Sooper Troopers

Art Life , Reviews Feb 20, 2008 No Comments

From Bonny Dot Cassidy

They come loitering down a runway, into Linda Marrinon’s sixth solo show Figure Sculpture II at Roslyn Oxley9 [until March 1]. Beautiful troopers that they are, it’s hard not to wish for a battalion rather than the mere eleven figures that carry on from the sculptor’s last figure collection. But perhaps there’s something about the exclusivity of the bevy that adds to its sense of preciousness, a gem-like quality that makes these little (mostly) women seem as if they’ve been dug up from the earth after years of rest.


Linda Marrinon, Beautiful Troopers, installation view.
Courtesy Roslyn Oxley Gallery.

Marrinon has used tinted plaster, giving lumpy bases the effect of eroded clay. While the figures appear to be standing on rocky outcrops or blasted tundra, their upright bodies are smooth and sleek in the way of dogs; rustic and textured but with that tight, flat composure that begs a hand on the haunch. I was afraid—not of the figures but the CCTV—to touch, but I bet they feel as good as they look. Woman in high-waisted pants is crowned with a Lawrence of Arabia turban, blazing ochre yellow, that she pulls aside from her cheek with a truncated, oversized hand. The frozen fabric around her neck and shoulders billows into rough, sinewy clouds. It’s as if her face is peering out of a Caspar Friedrich sunrise. I wore some such thing when approaching mosques in Turkey, but emerged like a chipmunk from a holey sock. As for those titular slacks—they have the same golden hue as the fabric, but here the tint covers an undercoat of sky blue. The sun really is shining out of her pants.


Linda Marrinon, Bree in Klute, 2007.
Tinted plaster, 77 × 23 × 19cm.
Courtesy Roslyn Oxley Gallery.

Attracted by Marrinon’s deft arrangement of fabric, rivulets of sharp shadow are one of the most outstanding effects of this series. The lighting of the figures is sensitive and reverent, blinding from directly overhead so that their curious Hergé faces peer out from all manner of headdress. There’s the Outdoors woman dressed in pelts, whose cylindrical hat balances her stocky, bear-like limbs and capable Inuit boots. And the Knight in chain mail, who I mistook for Jeanne D’Arc, with a simple helmet edge incised around his face and barely any colouring. Again, Marrinon achieves the impact of terracotta soldiers with these ascetic lines and surfaces. The only indulgence of excess appears in their uniformly protuberant behinds, which are somewhat shocking to discover as you round the table. Sort of like finding that the Crucifixion on the wall has been given a bum as lifelike as his cranial agony.

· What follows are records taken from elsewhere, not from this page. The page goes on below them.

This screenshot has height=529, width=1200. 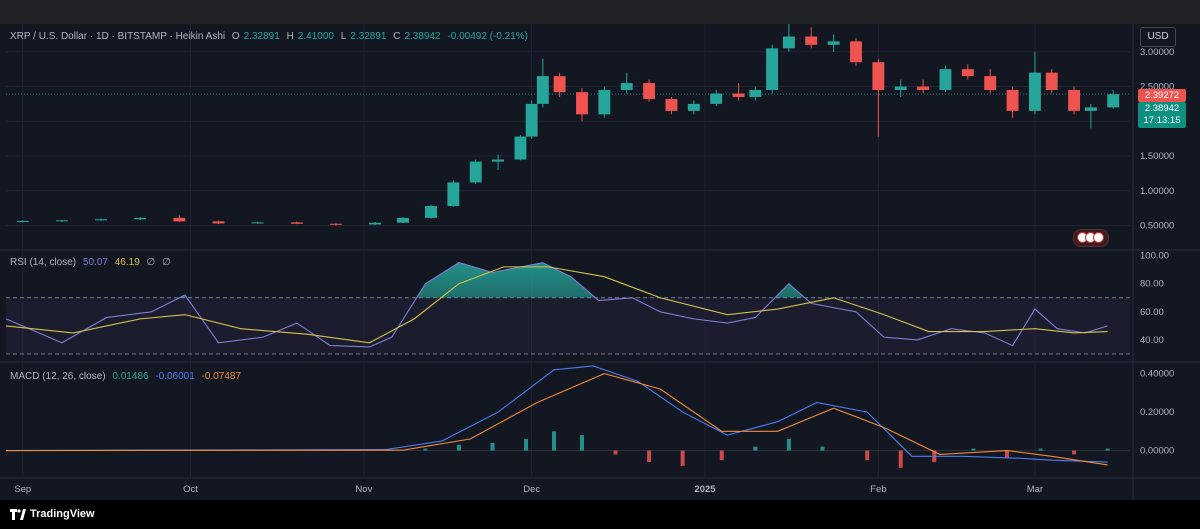 What do you see at coordinates (1098, 238) in the screenshot?
I see `flag-icon` at bounding box center [1098, 238].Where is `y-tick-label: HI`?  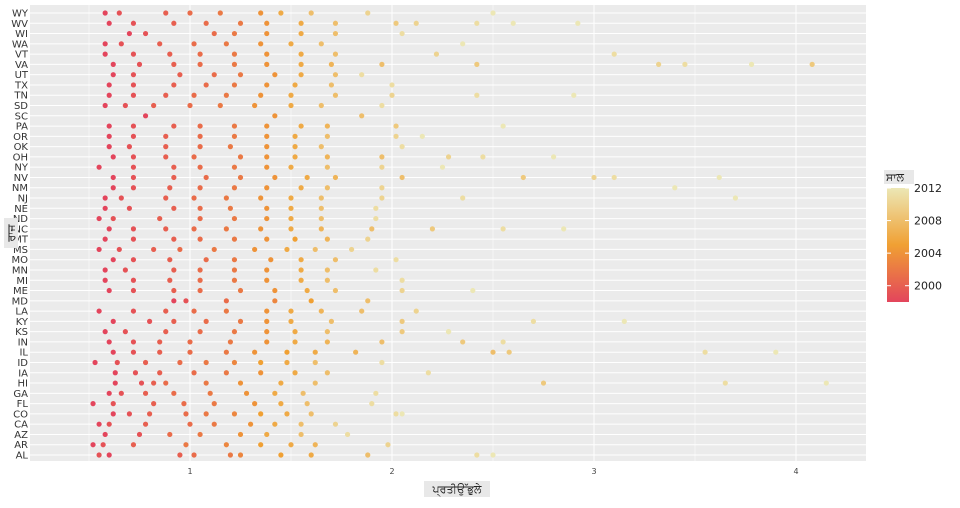
y-tick-label: HI is located at coordinates (23, 384).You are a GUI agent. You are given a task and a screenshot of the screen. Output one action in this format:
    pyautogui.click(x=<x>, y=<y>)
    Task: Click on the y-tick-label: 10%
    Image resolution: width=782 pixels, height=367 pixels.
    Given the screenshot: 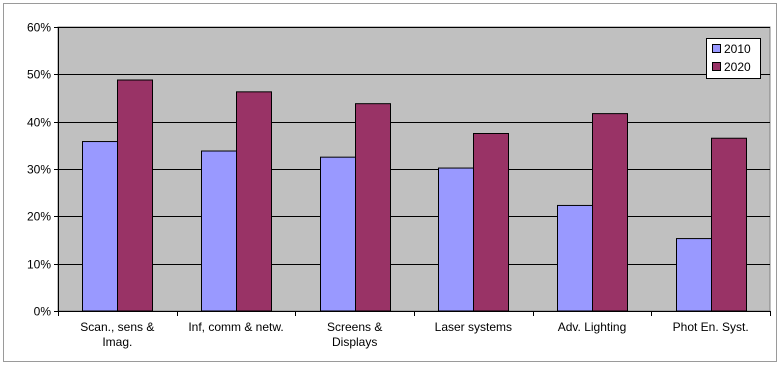 What is the action you would take?
    pyautogui.click(x=39, y=265)
    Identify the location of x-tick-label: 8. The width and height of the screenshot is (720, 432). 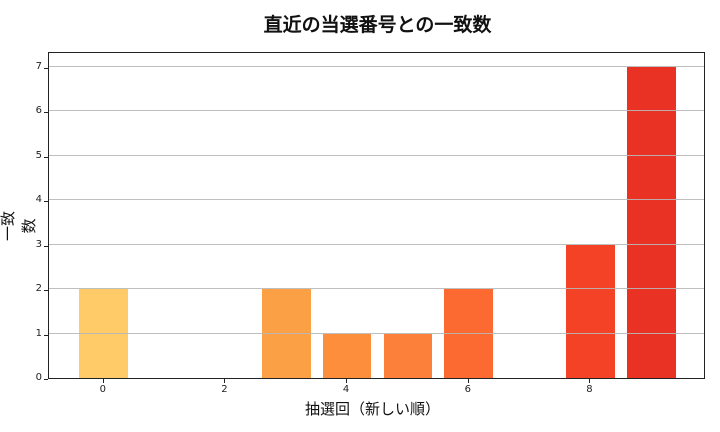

And thus the other obvious point of reference for Marrinon is medieval Christian iconography. The works reminded me of one spare timber St Michael perched in the abbey atop Mont Saint-Michel in western France. For all the talk about mannequins and fashion surrounding this show, I find Marrinon’s postures more saintly than self-aware; even down to incongruous details like spat buttons on an invisible trouser. There are humour and warmth here, but I think her sculptures are on more important missions than glamour. Take, for instance, the utilitarian and ethnic nature of all the costumes, which seem to be prepared for stolid journeys into far-off lands. Indeed, Daisy Bates came to mind more than once—especially considering those outrageous hats. Marrinon captures, too, the heroic air of painterly legends: Goya’s Maya (that’s our high-waisted lady), and the women and goddesses of Ingres, Velasquez and Botticelli. This fabricated archaism, this Classical chic, this angel at my table has all sold out.